# Using Datasets

## Scientific Examples

We have [example notebooks](https://github.com/MLMI2-CSSI/foundry/tree/main/examples) using material science data that illustrate how to load data or publish datasets using Foundry. These notebooks are compatible with Google Colab and with Jupyter Notebook. However, some of the datasets are quite large and cannot be loaded into Google Colab without the pro version.

## Quickstart

### Creating a Foundry Client

The Foundry client provides access to all of the methods described here for listing, loading, and publishing datasets and models. The code below will create a Foundry client. If you'd like to use https instead of Globus when downloading data, specify that here with `Globus=False`.

```python
from foundry import Foundry
f = Foundry()
```

{% hint style="success" %}
If you are running your script on cloud resources (e.g. Google Colab, Binder), see: [Using Foundry on Cloud Computing Resources](#using-foundry-on-cloud-computing-resources)
{% endhint %}

### Listing Datasets

To show all available Foundry datasets, you can use the Foundry [`list()` method](https://ai-materials-and-chemistry.gitbook.io/foundry-1.0/classes-and-methods/foundry.foundry) as follows. The method returns a pandas DataFrame with details on the available datasets.

```python
f.list()
```

![The returned Dataframe from f.list()](https://content.gitbook.com/content/W8sWGNr9ieTwuooWAs2R/blobs/AMjDnrsVon7xrsrlEpXt/Screen%20Shot%202022-01-27%20at%201.29.23%20PM.png)

### Searching Datasets

The Foundry client can be used to search for datasets using a `source_id` or a digital object identifier (DOI) e.g. here `"foundry_wei_atom_locating_benchmark"` or `"10.18126/e73h-3w6n"`*.* You can retrieve the `source_id`from the [`list()` method](#listing-datasets).

```python
from foundry import Foundry

f = Foundry()

dataset_doi = '10.18126/e73h-3w6n'
datasets = f.search(dataset_doi)
```

The search method will return a list of `FoundryDataset` objects. If searching by DOI, you can expect that it will be the first result and select that `FoundryDataset` object by specifying the first index.

```
dataset = datasets[0]
```

### Finding Datasets

Instead of using `search`, you can use the `get_dataset()` method. This method returns a FoundryDataset associated with the given name or DOI.

```
from foundry import Foundry

f = Foundry()

dataset_doi = '10.18126/e73h-3w6n'
dataset = f.get_dataset(dataset_doi)
```

### Loading Datasets

To load the dataset, you can use the `get_as_dict()` method appended to the `FoundryDataset` object. From the example above, this looks like:

```
dataset.get_as_dict()
```

This will remotely load the metadata (e.g., data location, data keys, etc.) and download the data to local storage if it is not already cached.&#x20;

{% hint style="success" %}
All datasets are accessible via HTTPS and Globus by authenticated download. HTTPS is the default. Read about the [FoundryDataset object](https://ai-materials-and-chemistry.gitbook.io/foundry-1.0/classes-and-methods/foundry.foundry_dataset) to use Globus.
{% endhint %}

### Viewing Metadata

To learn more about the dataset, you can access the metadata. The `get_metadata_by_doi()` method returns a JSON object with all the metadata.

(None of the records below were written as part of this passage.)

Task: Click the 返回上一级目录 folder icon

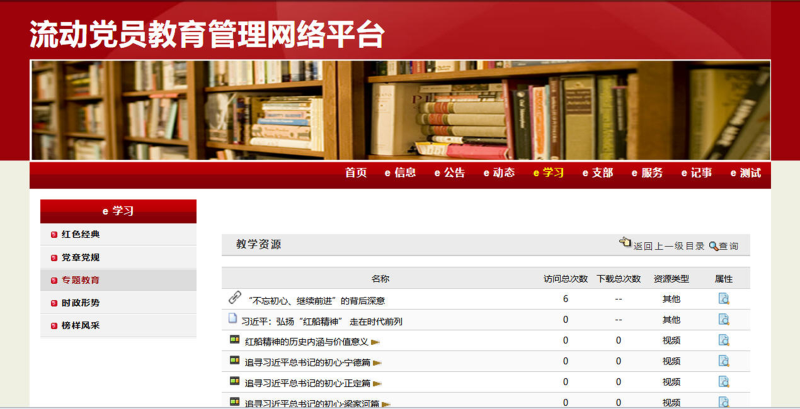Action: click(625, 243)
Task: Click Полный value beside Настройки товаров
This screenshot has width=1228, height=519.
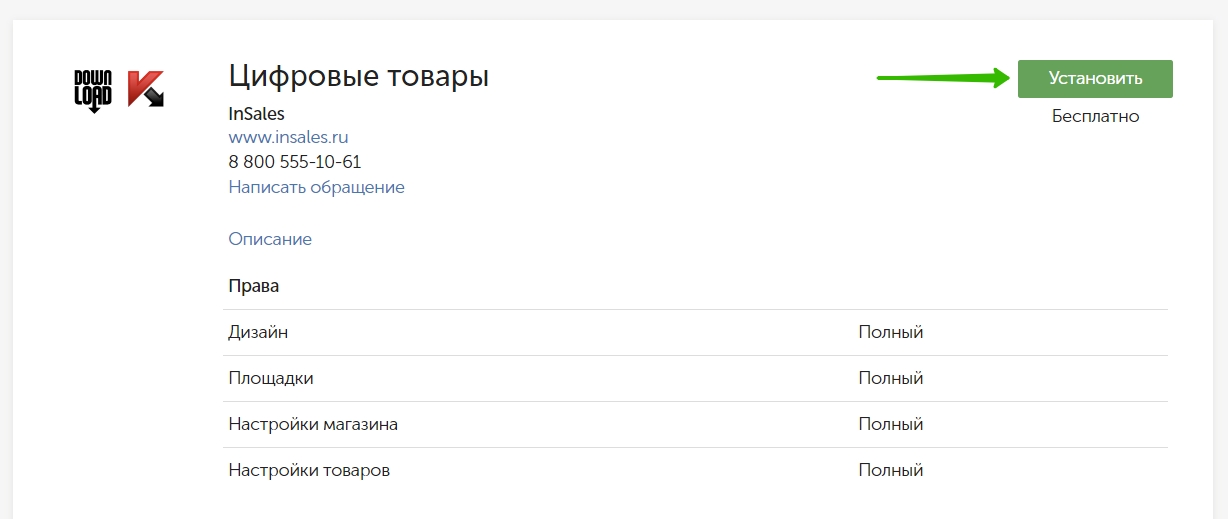Action: click(x=890, y=470)
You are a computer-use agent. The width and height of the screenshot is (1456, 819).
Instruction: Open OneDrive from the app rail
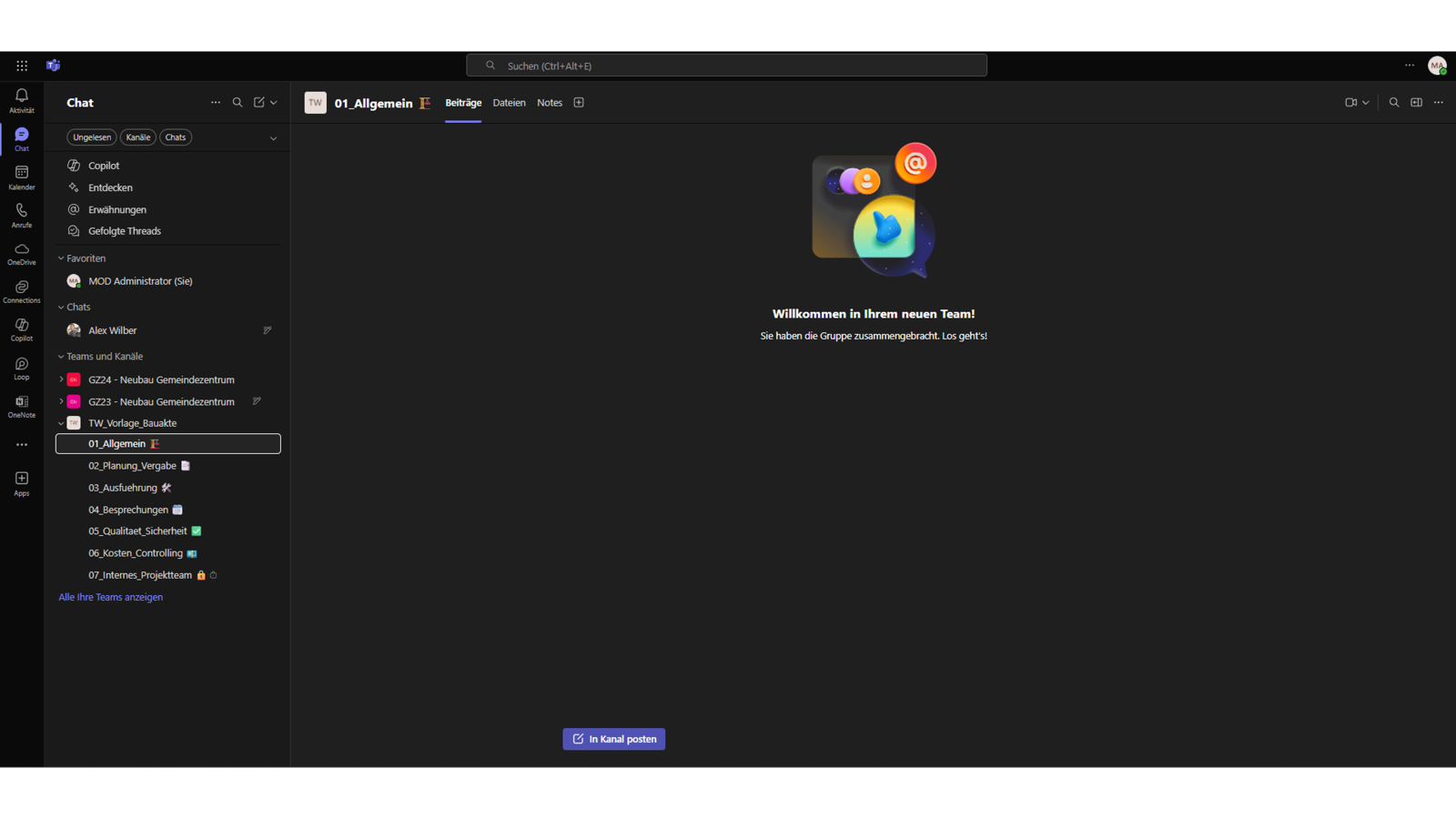pyautogui.click(x=22, y=253)
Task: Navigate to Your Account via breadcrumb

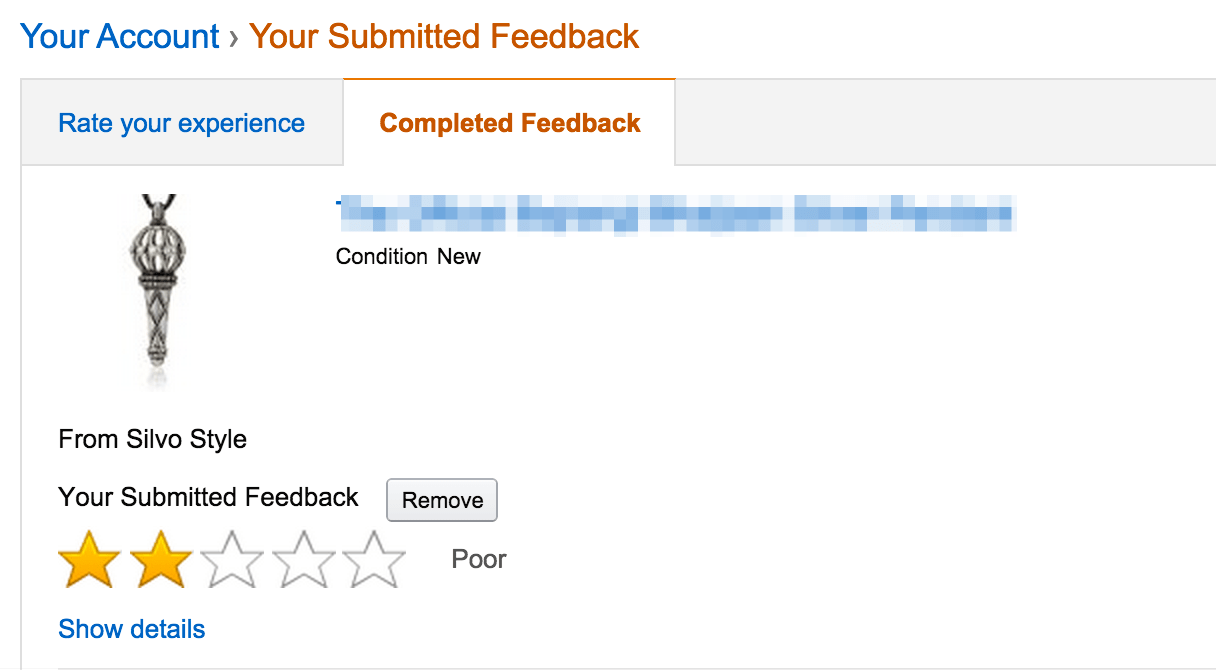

<pre><code><strong>f.get_metadata_by_doi('10.18126/e73h-3w6n')
</strong></code></pre>

The image below is what the metadata looks like when the dataset variable is printed in a notebook. This table contains the dataset's [metadata](https://ai-materials-and-chemistry.gitbook.io/foundry-1.0/publishing/describing-datasets#descriptive-metadata).

![](https://content.gitbook.com/content/W8sWGNr9ieTwuooWAs2R/blobs/7V9TlorIRWAQqqb59mzX/image.png)

This is an example of accessing data in a specified [split](https://ai-materials-and-chemistry.gitbook.io/foundry-1.0/publishing/describing-datasets#splits) that is defined for the dataset, here we use `train`.&#x20;

```python
imgs = dataset['train']['input']['imgs']
coords = dataset['train']['input']['coords']


# Show some images with coordinate overlays
import matplotlib.pyplot as plt

n_images = 3
offset = 150
key_list = list(res['train']['input']['imgs'].keys())[0+offset:n_images+offset]

fig, axs = plt.subplots(1, n_images, figsize=(20,20))
for i in range(n_images):
    axs[i].imshow(imgs[key_list[i]])
    axs[i].scatter(coords[key_list[i]][:,0], 
                   coords[key_list[i]][:,1], s = 20, c = 'r', alpha=0.5)
```

![Overlay of a STEM image with atomic coordinate labels (red dots)](https://content.gitbook.com/content/W8sWGNr9ieTwuooWAs2R/blobs/WNWEe0FTntAc4jn05PlN/image%20\(1\).png)

## Using Foundry on Cloud Computing Resources

Foundry works with common cloud computing providers (e.g., the NSF sponsored Jetstream and Google Colab). On these resources, simply add the following arguments to use a cloud-compatible authentication flow.

```python
f = Foundry(no_browser=True, no_local_server=True)
```